#### [Excerpt to read]
****************************************
The trucking industry in the United States has affected the political and economic history of the United States in the 20th century. Before the invention of automobiles, most freight was moved by train or horse-drawn vehicle.

During World War I, the military was the first to use trucks extensively. With the increased construction of paved roads, trucking began to achieve significant foothold in the 1930s, and soon became subject to various government regulations (such as hours of service). During the late 1950s and 1960s, trucking was accelerated by the construction of the Interstate Highway System, an extensive network of highways linking major cities across the continent.

Trucking achieved national attention during the 1960s and 70s, when songs and movies about truck driving were major hits. Truck drivers participated in widespread strikes against the rising cost of fuel, during the energy crises of 1973 and 1979, and the industry was drastically deregulated by the Motor Carrier Act of 1980. Trucking has come to dominate the freight industry in the latter portion of the 20th Century, along with what are termed "big-box stores" such as Walmart and Target.

==19th century==
Before 1900, most freight transported over land was carried by trains using railroads. Trains were highly efficient at moving large amounts of freight, but could only deliver that freight to centralized urban centers for distribution by horse-drawn transport. The few trucks that existed at the time were mostly novelties, appreciated more for their advertising space than for their utility. Winton Motor Carriage Company built one of the first trailer trucks, converting a car into a tractor and made a small trailer to move cars from its factory in 1899. Ten years later Fruehauf experimented with tractor trailers. The use of range-limited electric engines, lack of paved rural roads, and small load capacities limited trucks to mostly short-haul urban routes.
****************************************
#### [Information provided]
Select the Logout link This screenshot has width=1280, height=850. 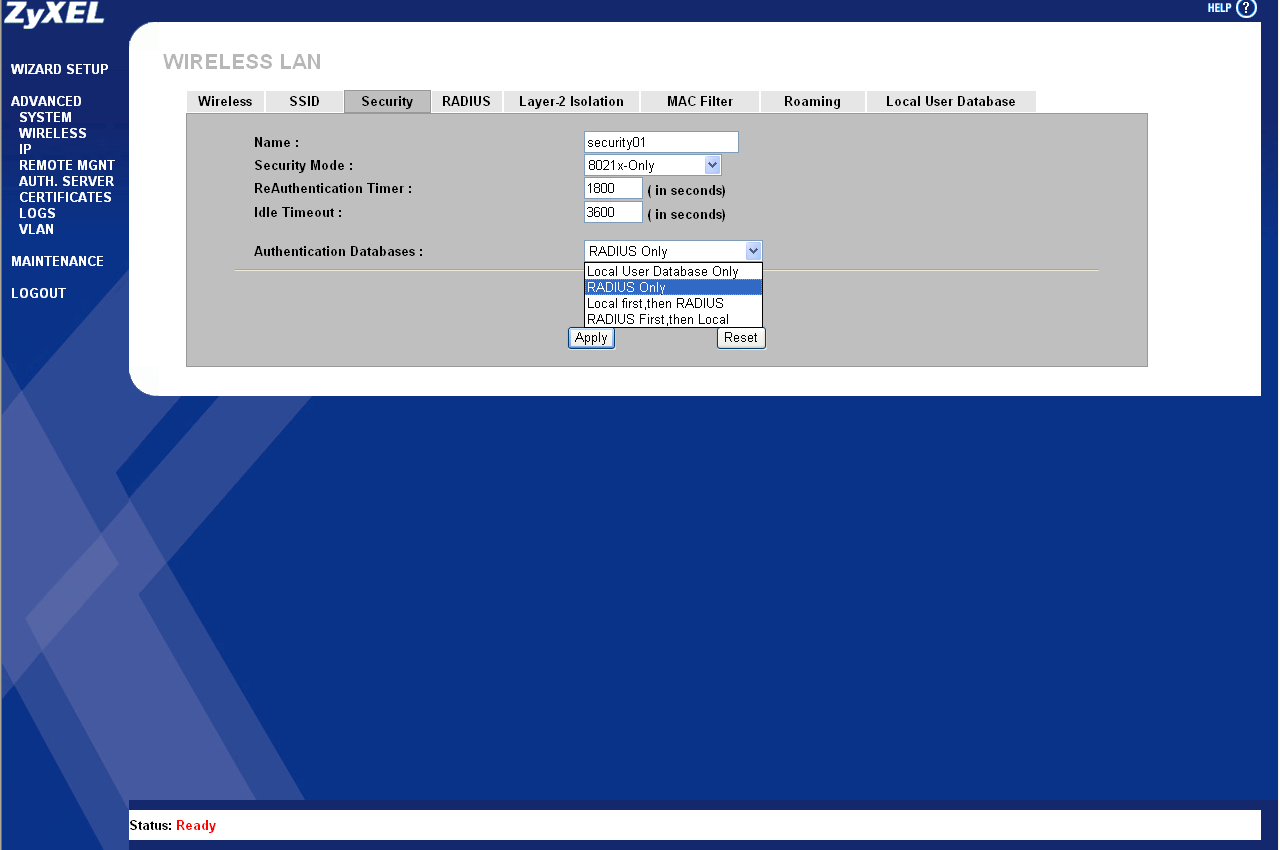(38, 293)
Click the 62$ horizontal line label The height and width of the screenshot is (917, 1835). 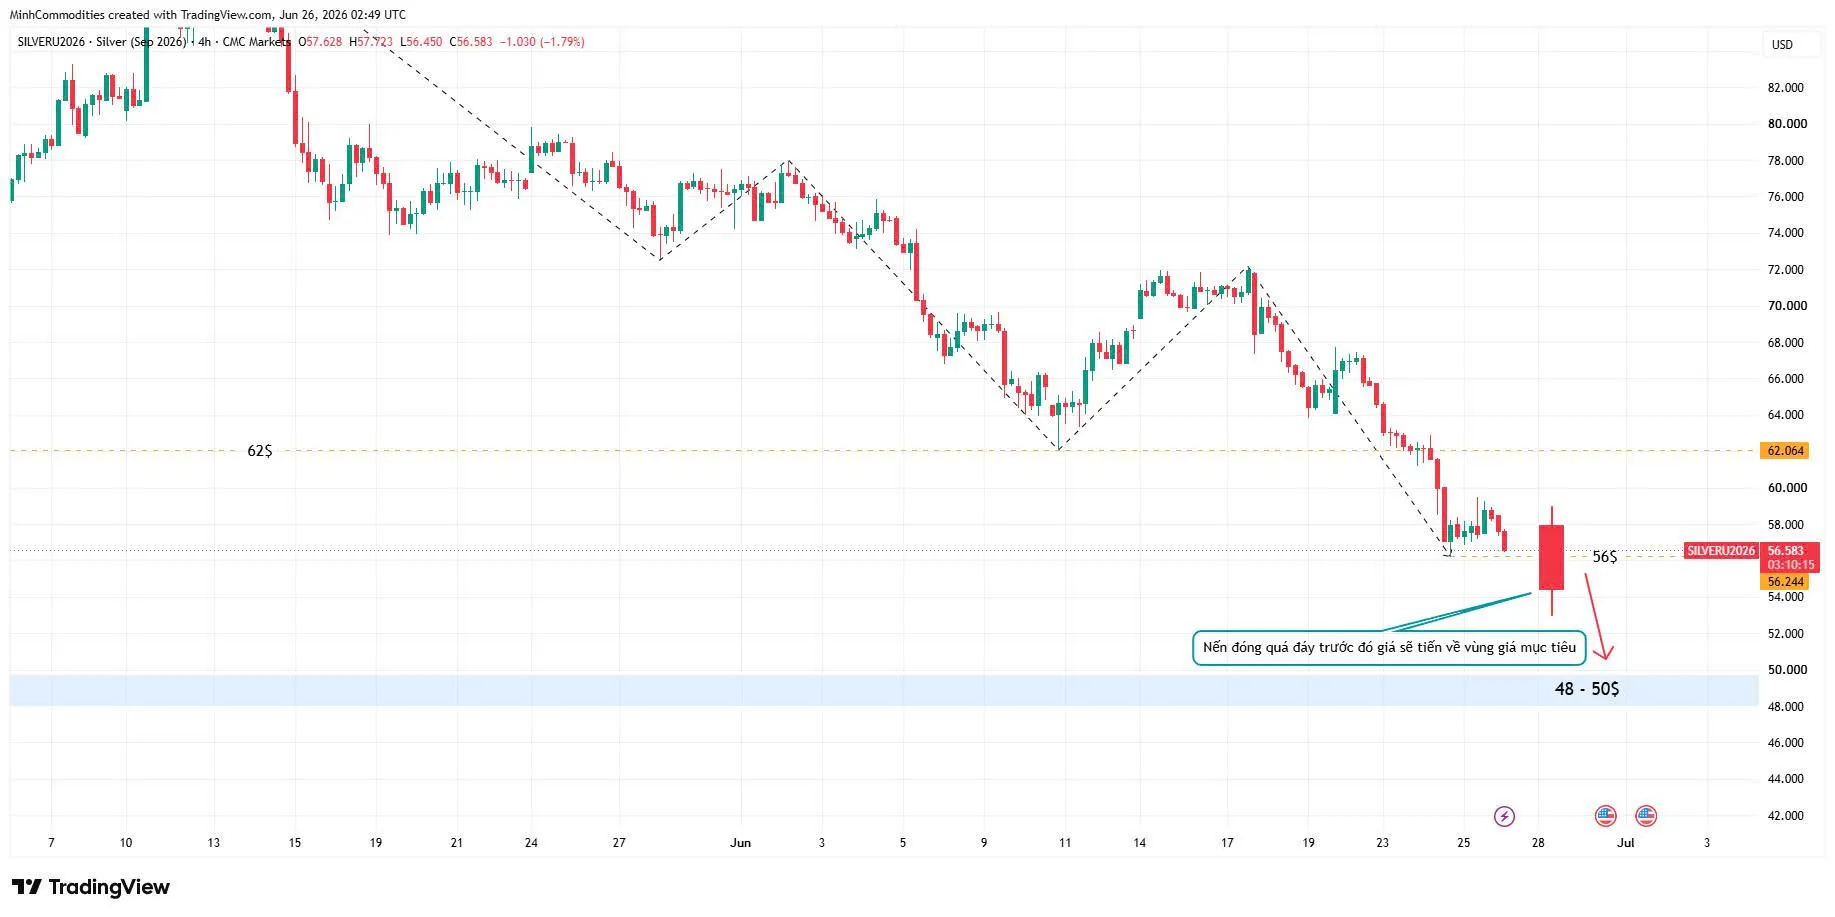tap(260, 451)

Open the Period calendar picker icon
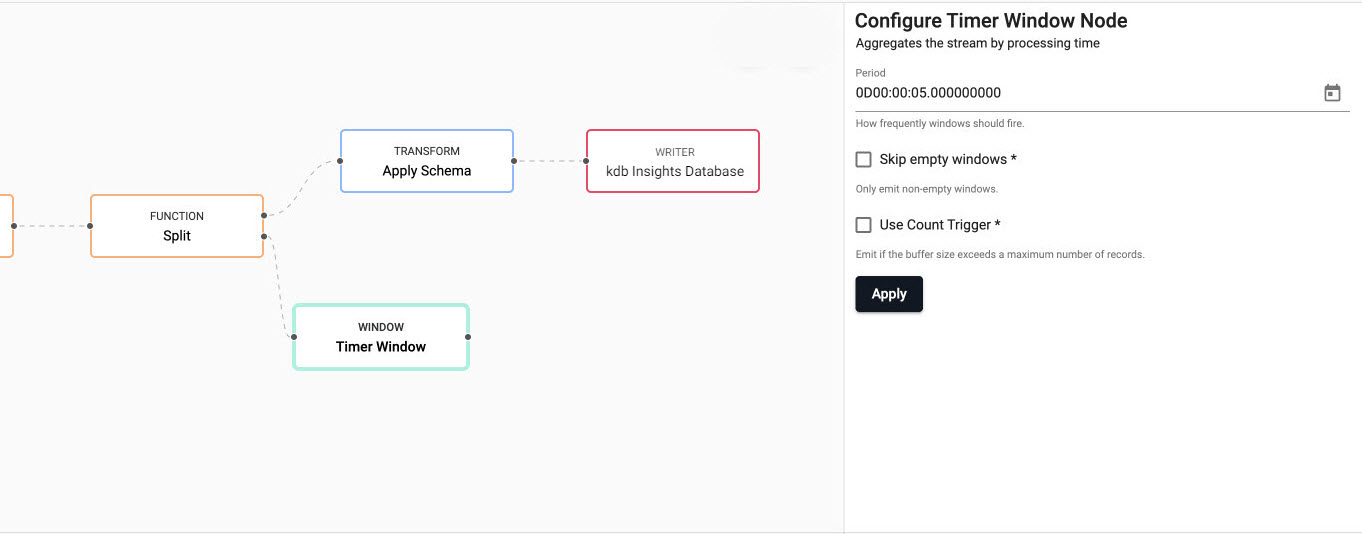1332,93
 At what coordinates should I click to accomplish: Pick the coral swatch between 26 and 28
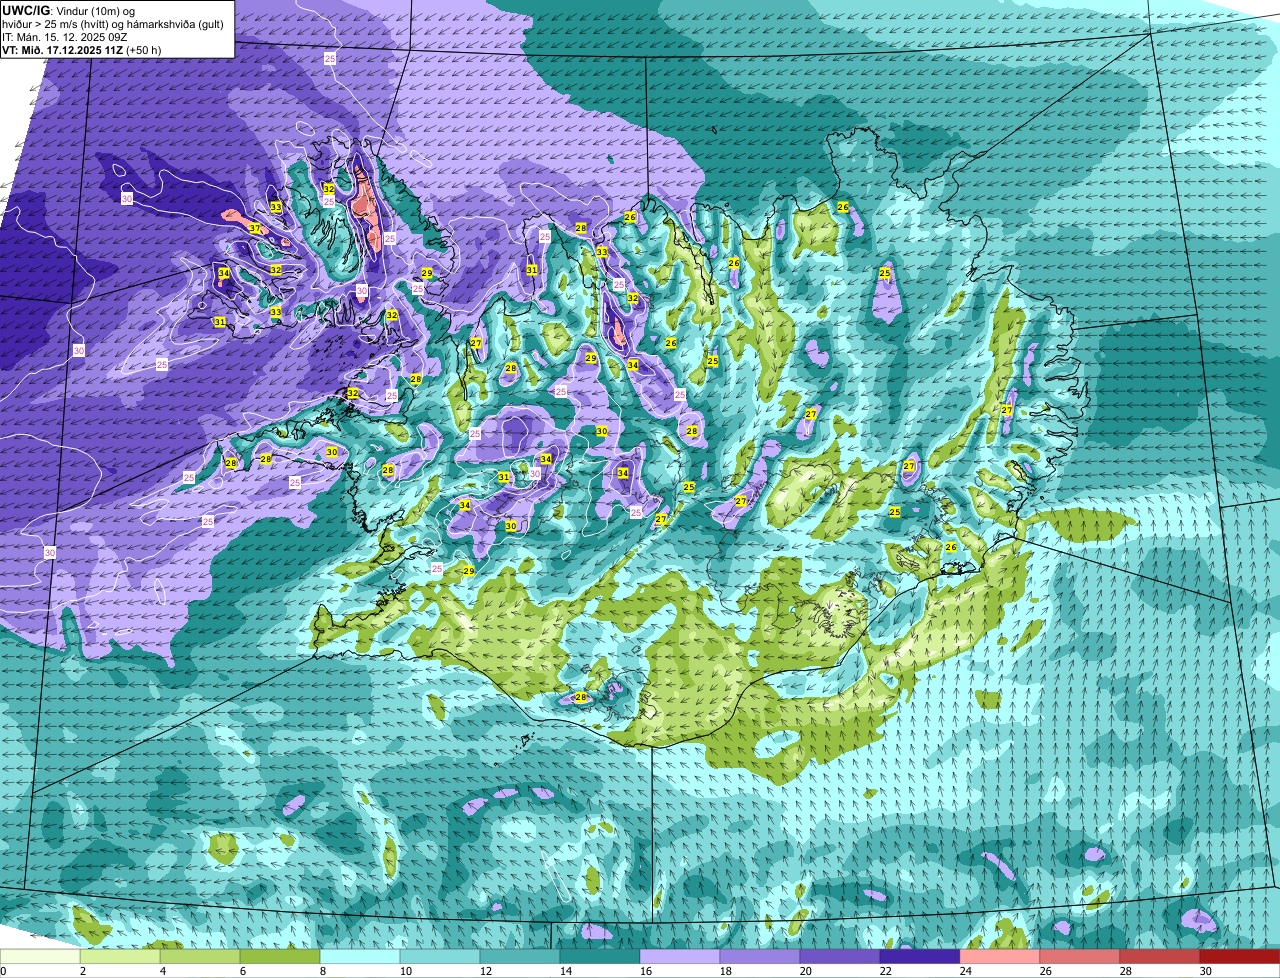1080,956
****************************************
#### [Problem details]
In the text on U.S. trucking history, what factors limited trucks to mostly short-haul urban routes? List every one the text names.

#### [The answer]
- Range-limited electric engines
- Lack of paved rural roads
- Small load capacities